RECORDS FOR THE TASK Block Start

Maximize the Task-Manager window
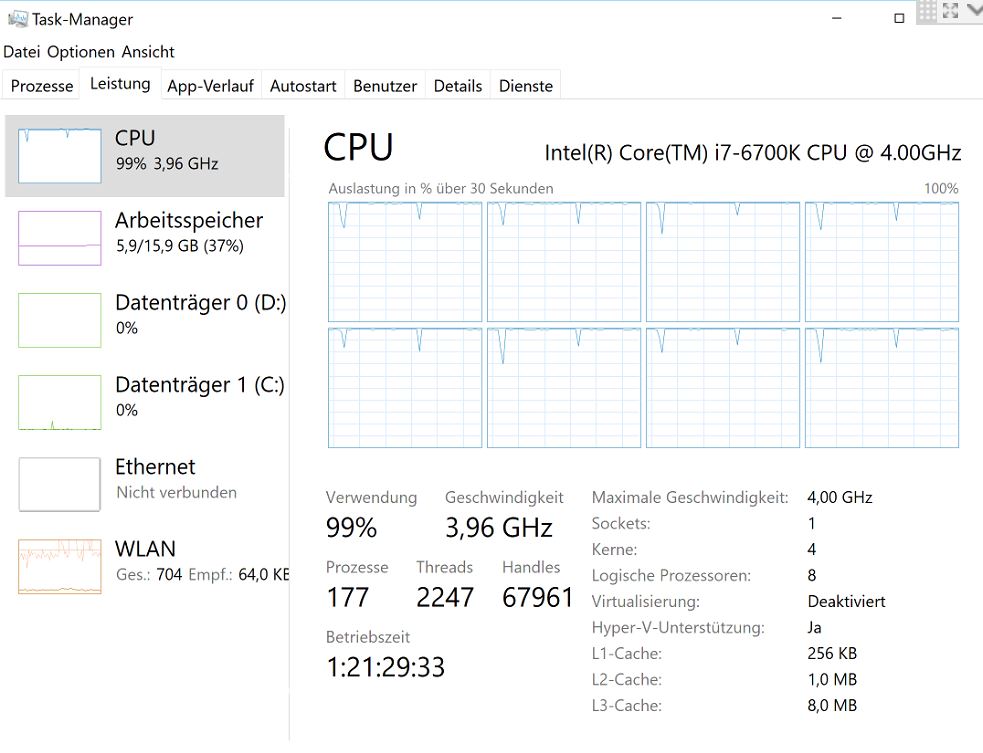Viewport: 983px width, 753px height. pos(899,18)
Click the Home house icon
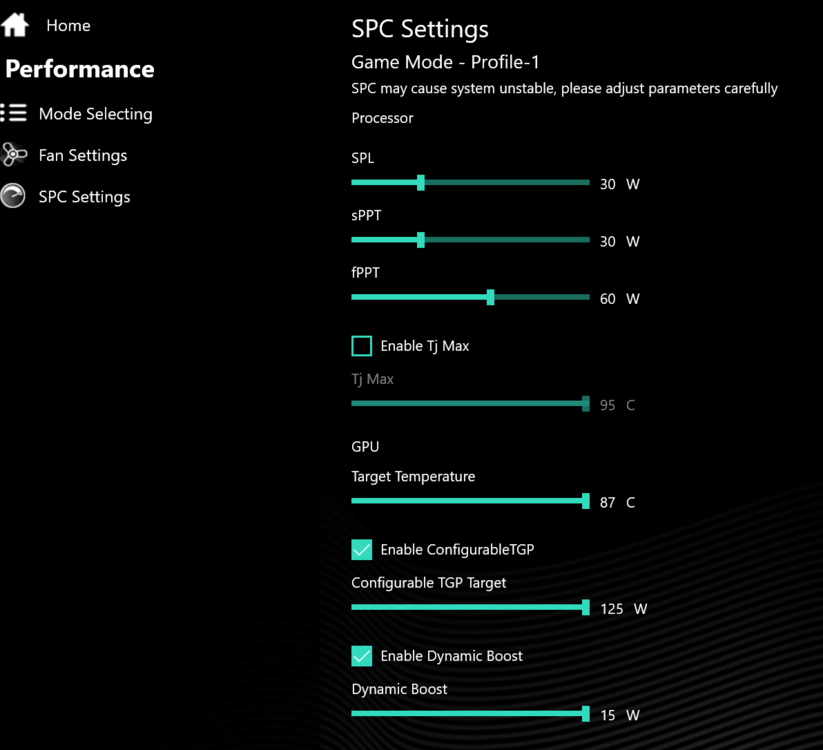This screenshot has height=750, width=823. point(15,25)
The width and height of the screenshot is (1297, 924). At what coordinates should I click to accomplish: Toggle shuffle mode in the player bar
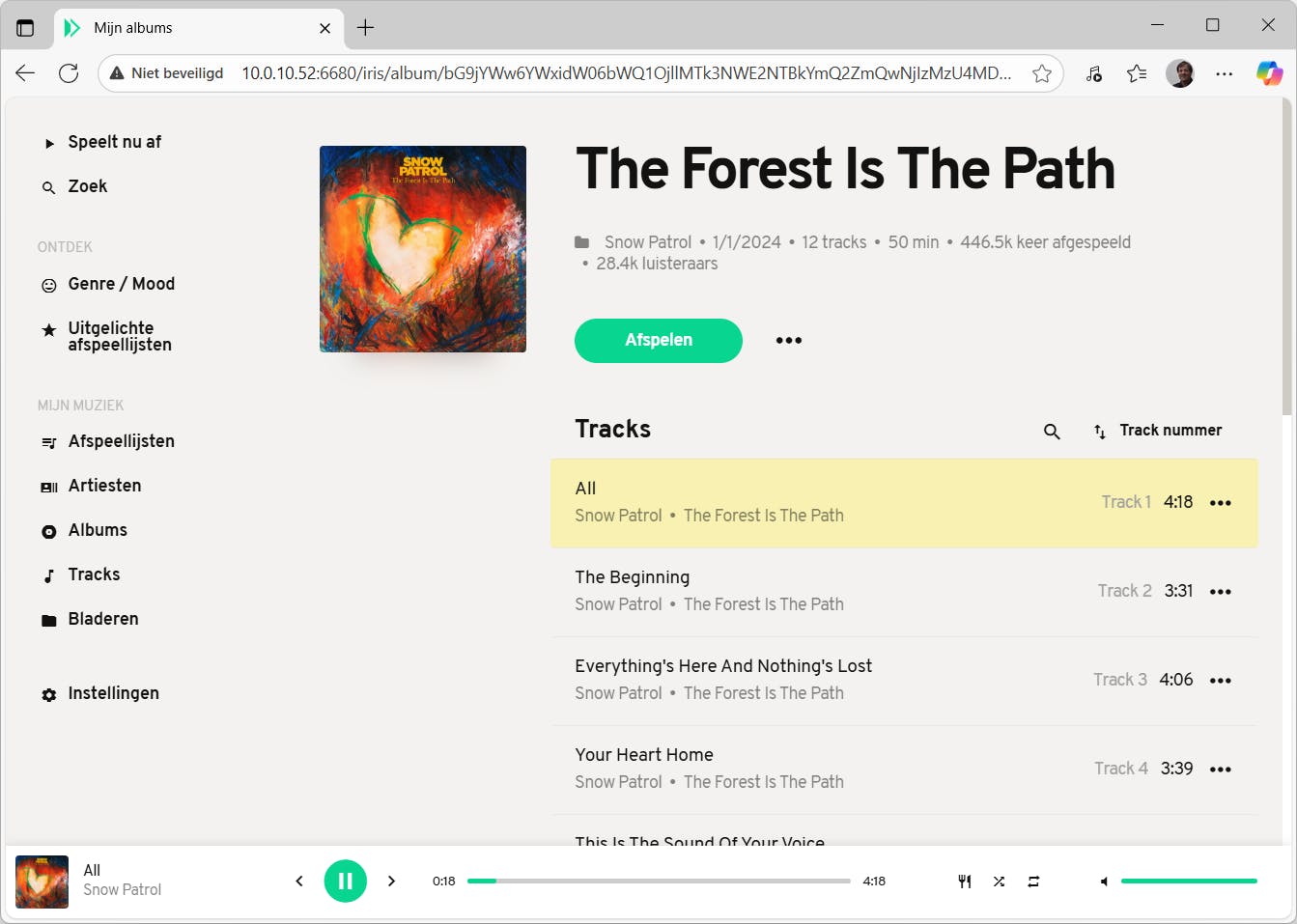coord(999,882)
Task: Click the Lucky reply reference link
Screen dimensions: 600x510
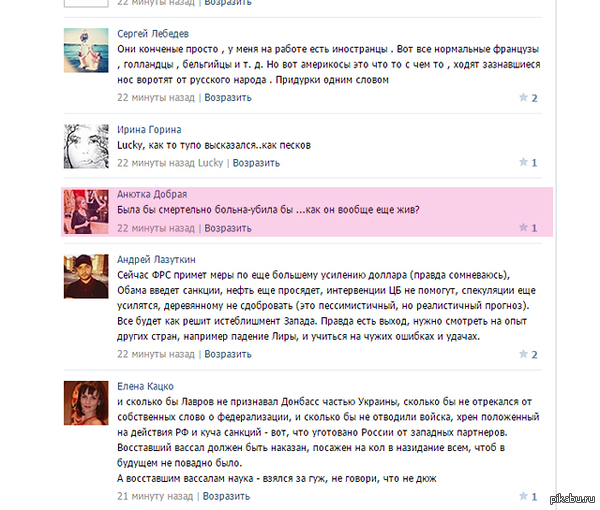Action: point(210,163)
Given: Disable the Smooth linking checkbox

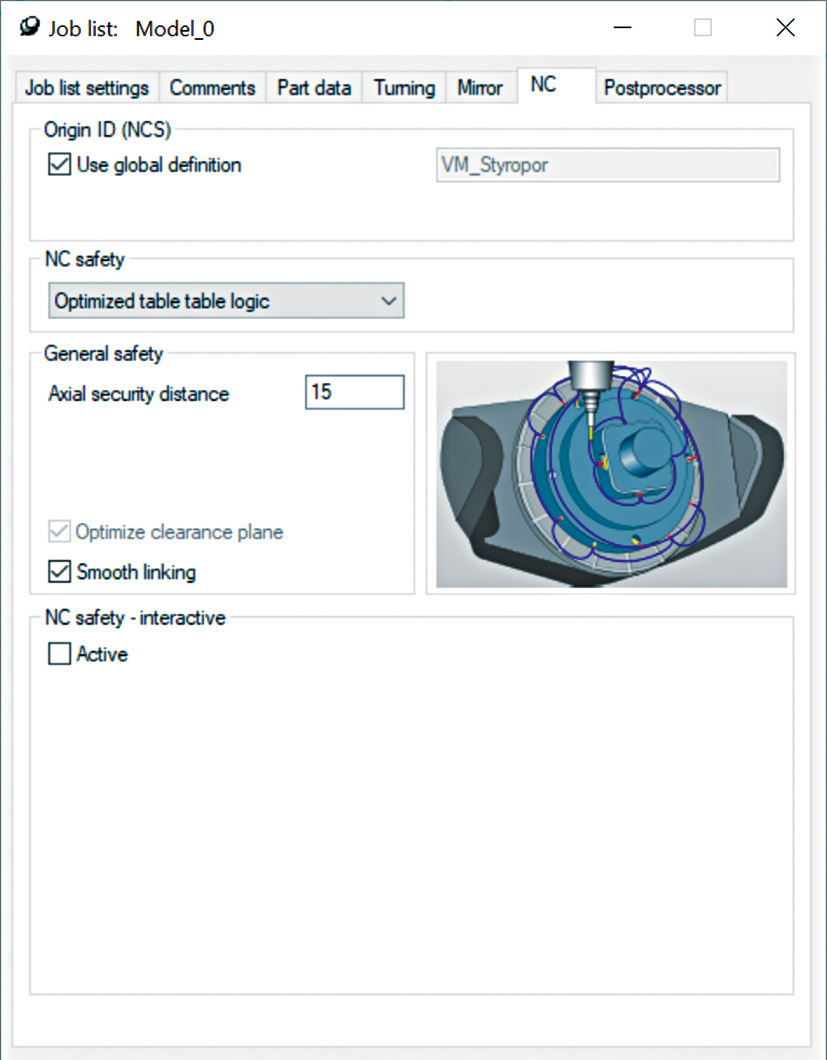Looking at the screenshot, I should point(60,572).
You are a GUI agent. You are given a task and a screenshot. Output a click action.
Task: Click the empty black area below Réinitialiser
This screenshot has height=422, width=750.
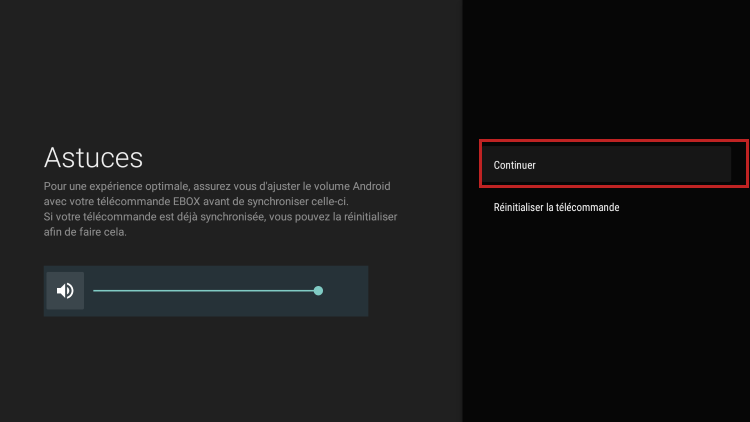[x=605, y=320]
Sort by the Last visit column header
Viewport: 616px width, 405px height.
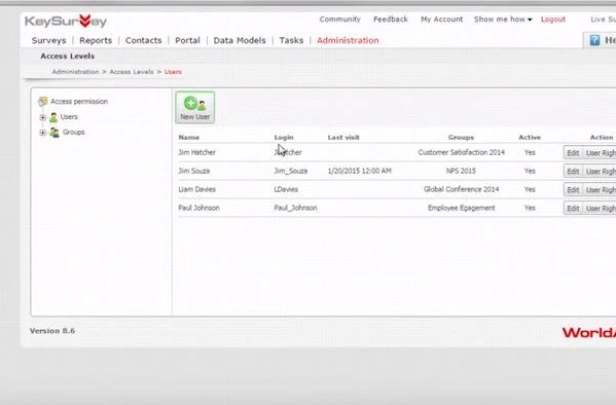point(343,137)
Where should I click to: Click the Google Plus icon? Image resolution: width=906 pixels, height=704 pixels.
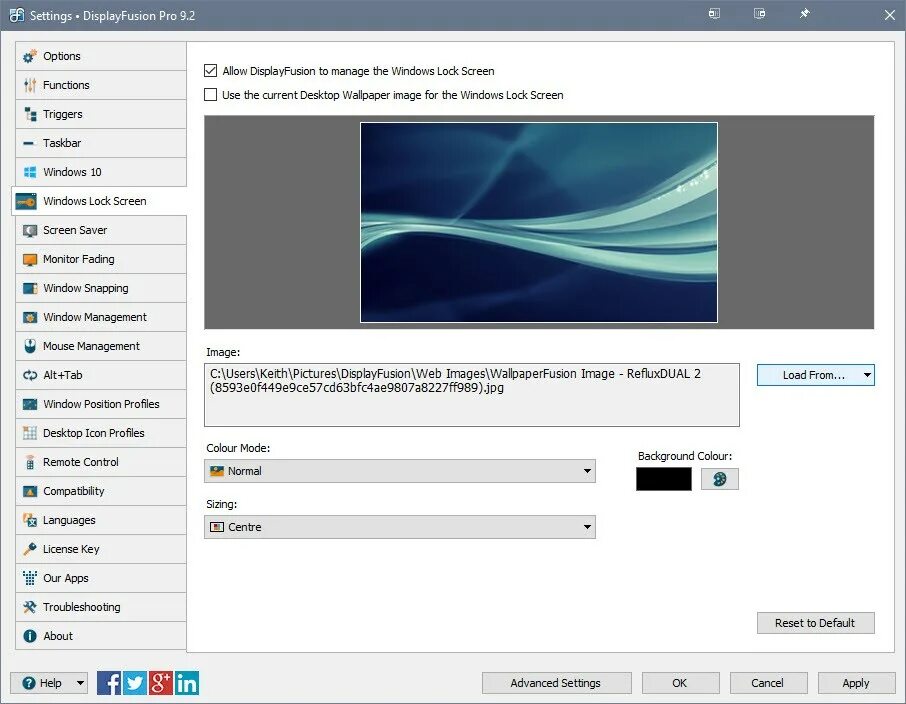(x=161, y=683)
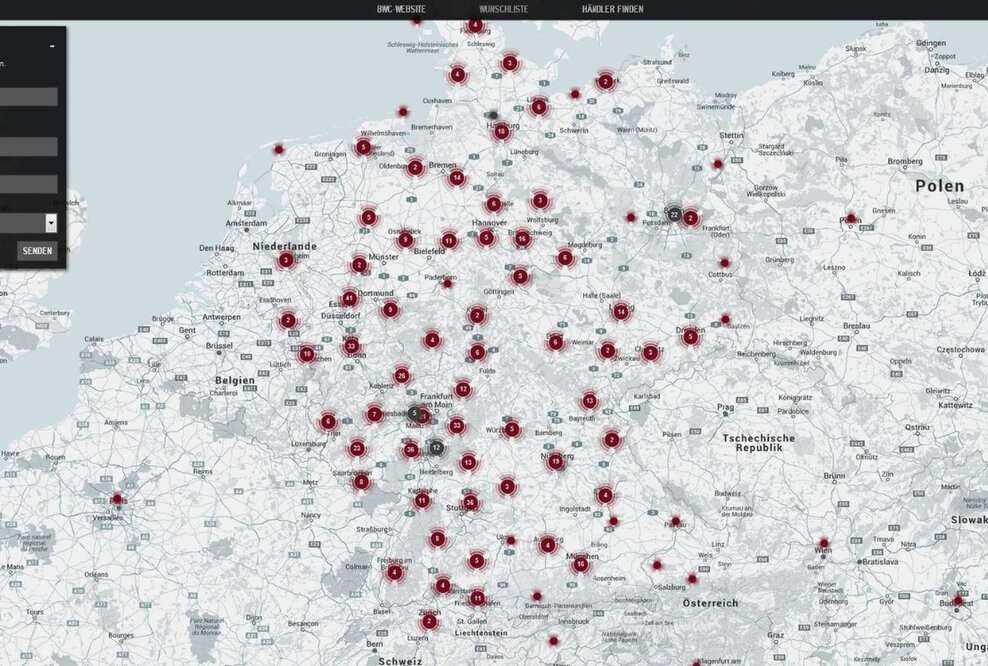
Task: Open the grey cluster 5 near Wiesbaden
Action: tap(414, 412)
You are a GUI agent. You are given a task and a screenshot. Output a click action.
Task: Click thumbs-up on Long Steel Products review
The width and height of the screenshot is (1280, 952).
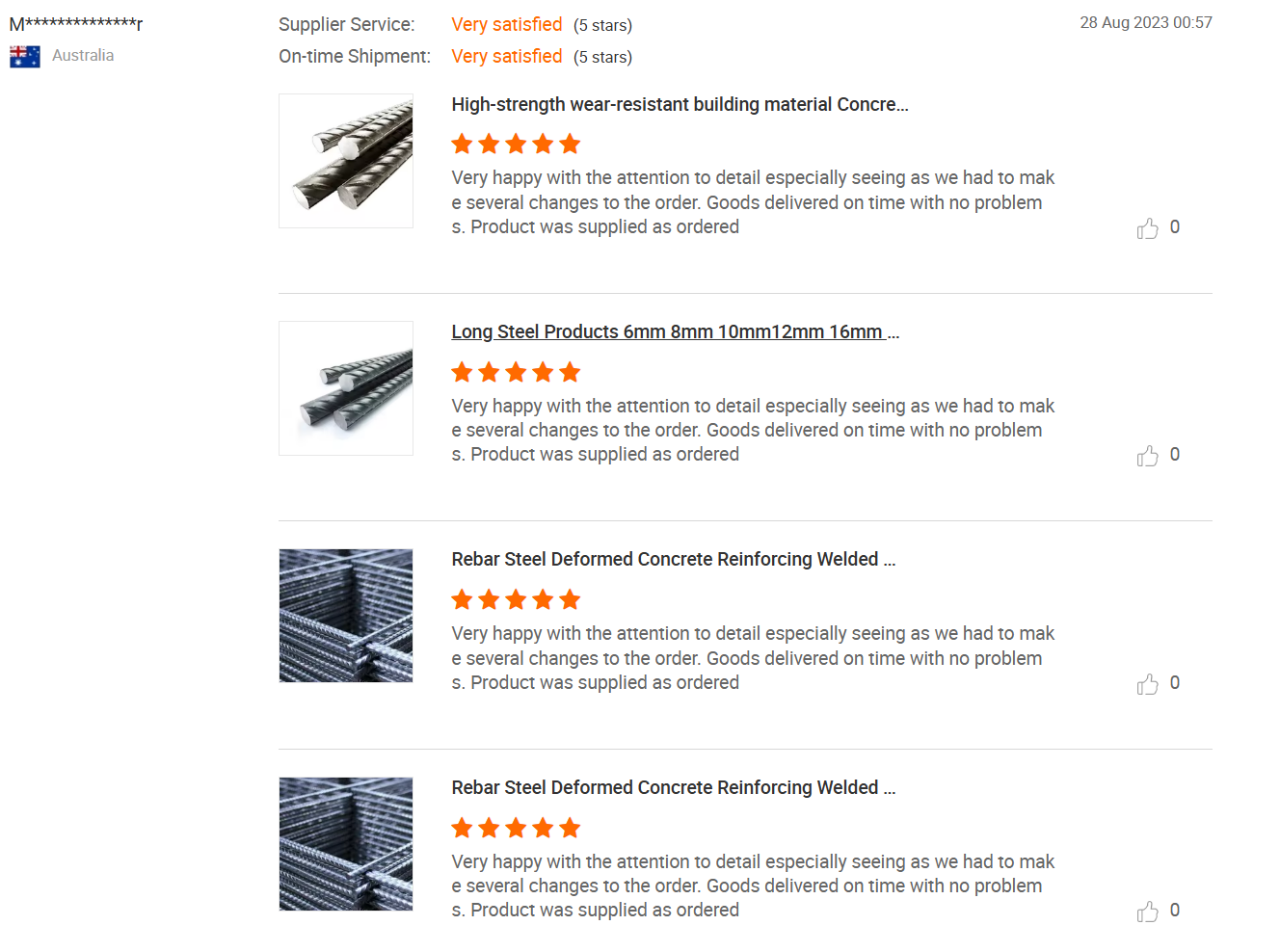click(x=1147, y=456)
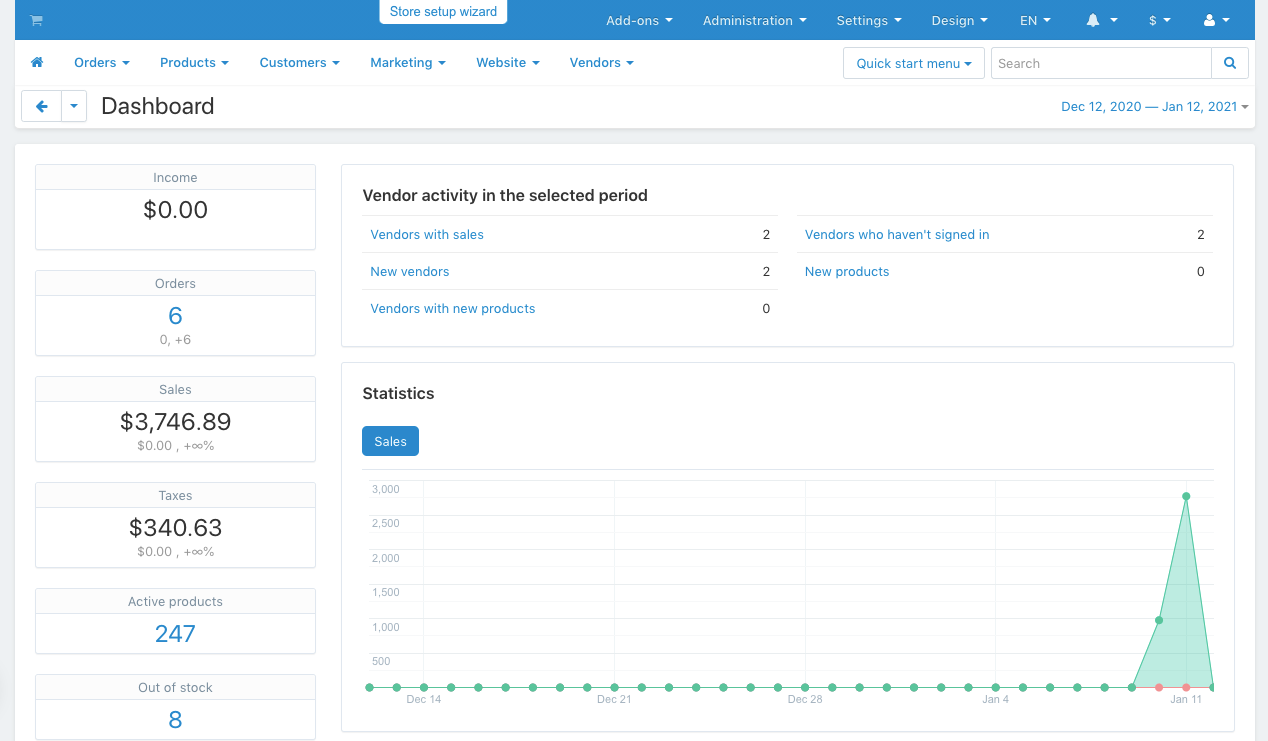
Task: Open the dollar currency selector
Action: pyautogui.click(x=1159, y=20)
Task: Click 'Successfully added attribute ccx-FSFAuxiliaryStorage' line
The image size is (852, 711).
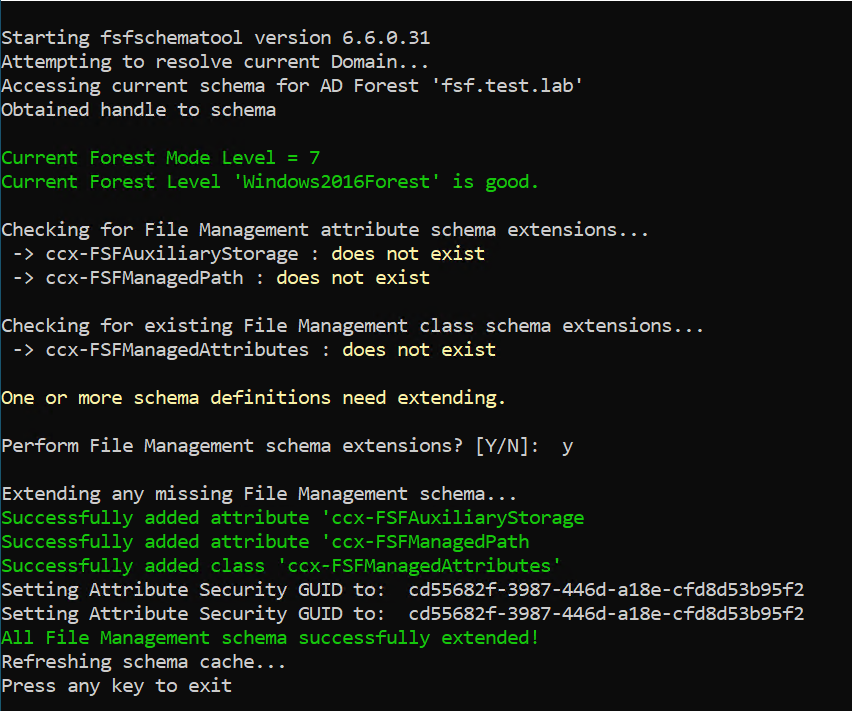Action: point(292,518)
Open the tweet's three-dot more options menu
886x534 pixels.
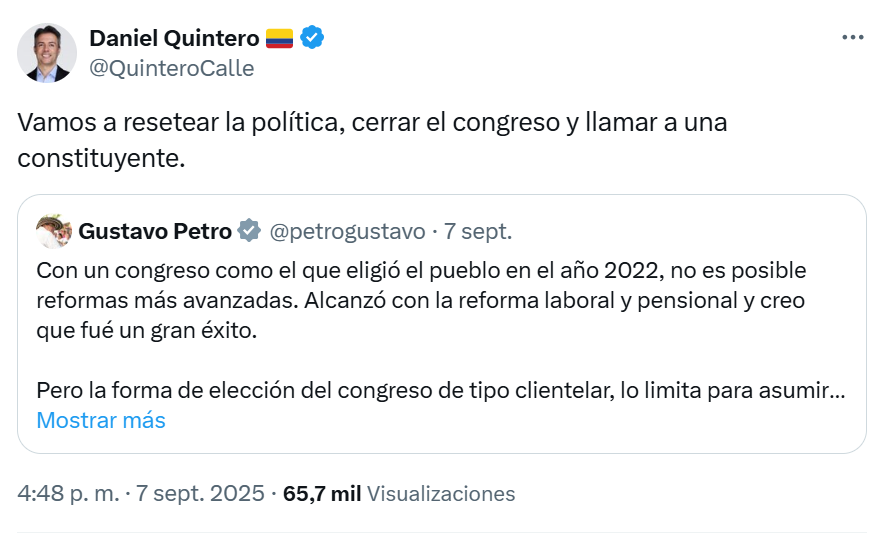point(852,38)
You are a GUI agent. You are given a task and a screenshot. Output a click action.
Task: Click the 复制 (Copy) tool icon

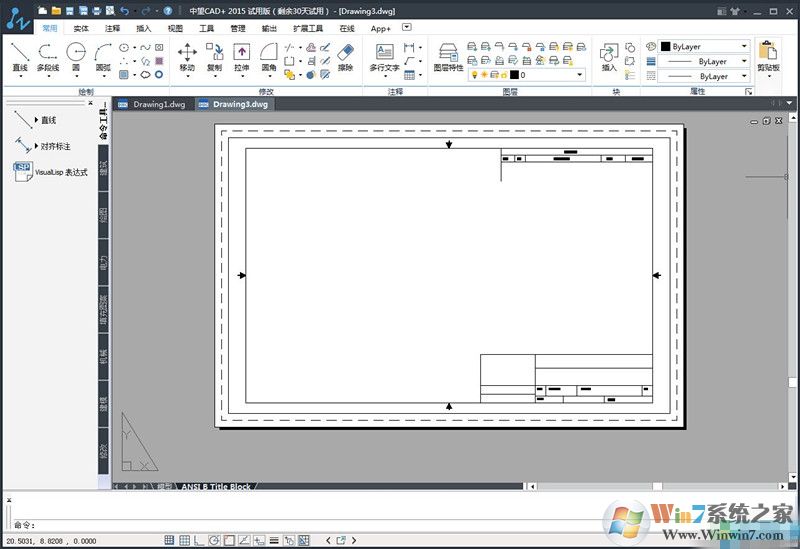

RECORDS FOR THE TASK Block End

_WORK TO BE COMPLETED:_ Look above for the line with "Where should I" and the line with "Task: Click 'Successfully", then copy them and all lines in between exactly as written, and only those, without any pictures.

_RESPONSE TO THIS TASK:_
Where should I click to: Click the Google Plus icon? Image resolution: width=906 pixels, height=704 pixels.
(x=161, y=683)
Task: Open the grey cluster 5 near Wiesbaden
Action: tap(414, 412)
You are a GUI agent. You are given a task and a screenshot. Output a click action.
Task: Click thumbs-up on Long Steel Products review
The width and height of the screenshot is (1280, 952).
click(x=1147, y=456)
Task: Open the dollar currency selector
Action: pyautogui.click(x=1159, y=20)
Task: Click 'Successfully added attribute ccx-FSFAuxiliaryStorage' line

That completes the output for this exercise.